# Plug for Fisher Needed



## kingsr6 (Sep 26, 2011)

I am in need of the 4 pin plug that the Vblade or XLS controller plugs into.

Dealer says I have to buy the whole dam cable at $250.

This little connector must be available, as a repair end, or maybe a something like the 4' extension that I can just cut off the plug?

Thanks


----------



## rjigto4oje (Oct 27, 2010)

kingsr6;2047438 said:


> View attachment 146692
> 
> 
> I am in need of the 4 pin plug that the Vblade or XLS controller plugs into.
> ...


There is a guy on ebay, his screen name is monitor_repairs_1 he should have what you need


----------



## rjigto4oje (Oct 27, 2010)

He also rebuilds controlers and isolation modules


----------



## kingsr6 (Sep 26, 2011)

That's a 6 pin, I need a 4 pin.

Thanks


----------



## cubicinches (Oct 19, 2008)

They don't make a repair end for the four pin Multiplex control harness... only for the six pin non-Multiplex control harness.
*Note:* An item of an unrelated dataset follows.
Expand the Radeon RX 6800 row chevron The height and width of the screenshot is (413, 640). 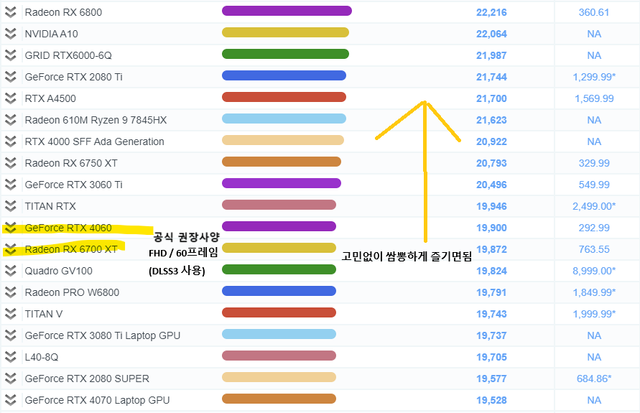click(10, 11)
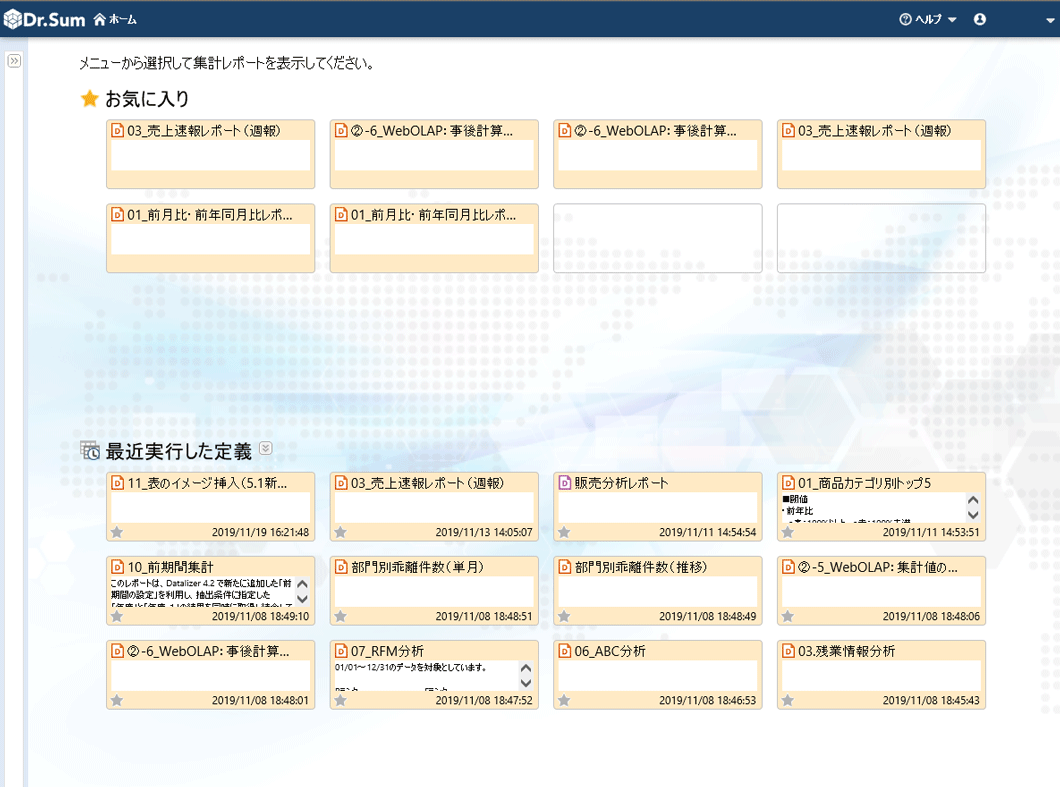The height and width of the screenshot is (787, 1060).
Task: Open the ヘルプ dropdown menu
Action: click(927, 19)
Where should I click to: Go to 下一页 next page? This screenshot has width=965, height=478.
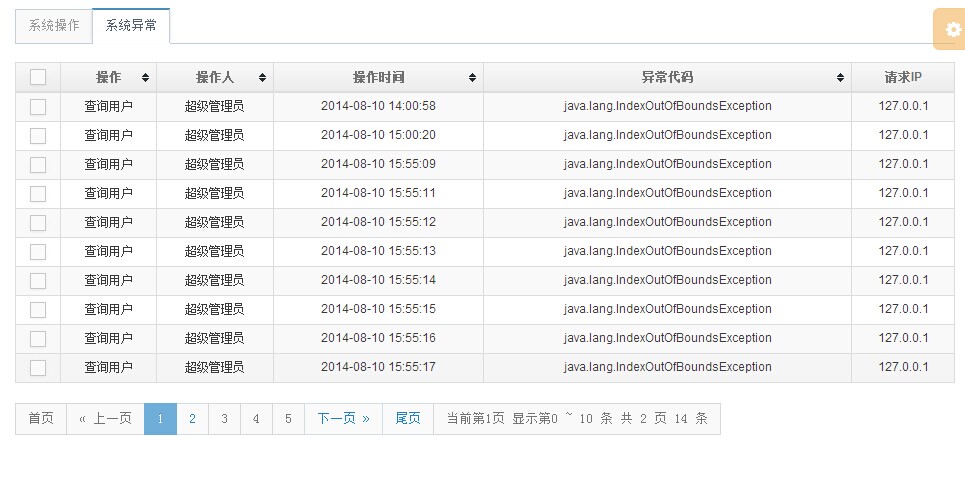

You have to replace the entire harness (P/N 28587), but they're only about $130. Your dealer has either got it confused with a control harness for a three plug plow, or he's hosing you. I've got those harnesses in stock if you can't come up with one.


----------



## kingsr6 (Sep 26, 2011)

cubicinches;2047552 said:


> They don't make a repair end for the four pin Multiplex control harness... only for the six pin non-Multiplex control harness. You have to replace the entire harness (P/N 28587), but they're only about $130. Your dealer has either got it confused with a control harness for a three plug plow, or he's hosing you. I've got those harnesses in stock if you can't come up with one.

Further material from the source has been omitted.